María Antonia Garcés, Ed.; Diana De Armas Wilson, Trans. An Early Modern Dialogue with Islam: Antonio de Sosa’s Topography of Algiers (1612). Notre Dame: U of Notre Dame P, 2011. 432 pp.

An Early Modern Dialogue with Islam is a fascinating eyewitness account of daily life in the Turkish Regency of Algiers during the late sixteenth century written by Fr. Antonio de Sosa. The original work, edited and published in Castilian by the Benedictine monk Fray Diego de Haedo under the title of Topographia, e historia general de Argel, appeared in Valladolid in 1612, after de Sosa’s death. At the time of its publication, it was attributed by Fray Diego to his eponymous uncle, the Archbishop of Palermo, Diego de Haedo. Until now, the author of the Topographia has thus always been listed erroneously as Archbishop de Haedo. Its true author, as shown here definitively by María Antonia Garcés, was Dr. Antonio de Sosa, a distinguished Portuguese theologian and cleric who composed the Topographia while he was held captive in Algiers in the company of his friend Miguel de Cervantes, author of Don Quijote.

Through painstaking research, Garcés has been able to determine de Sosa’s full identity and show how he was a respected member of the Hispano-Italian ecclesiastical bureaucracy of the late sixteenth century with close ties to the papacy. In her meticulous introduction, Garcés provides important new details on de Sosa’s life, which had remained unknown, while skillfully exploring the motives for hiding de Sosa’s authorship of the Topographia and attributing his work to another man. In brief, the rationale for the change in authorship can be found in De Sosa’s resignation from the Augustinian Order in 1581, the suspicions raised by his “sister” and “nephew,” who were likely his long-time par-amour and his son, and the ire of Philip II at these disclosures.
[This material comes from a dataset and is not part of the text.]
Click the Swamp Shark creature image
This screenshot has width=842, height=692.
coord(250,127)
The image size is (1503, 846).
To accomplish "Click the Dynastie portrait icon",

The historical importance of de Sosa’s book, as well as the current vibrant interest among Spanish, French, and Anglo-American historians in the history of the multicultural, multilinguistic world of Christians and Muslims in North Africa during the sixteenth century, makes de Sosa’s identity and authorship, along with the intriguing facts concerning the publication his Topographia under another man’s name, of crucial interest to contemporary scholars of early modernity in both the East and the West.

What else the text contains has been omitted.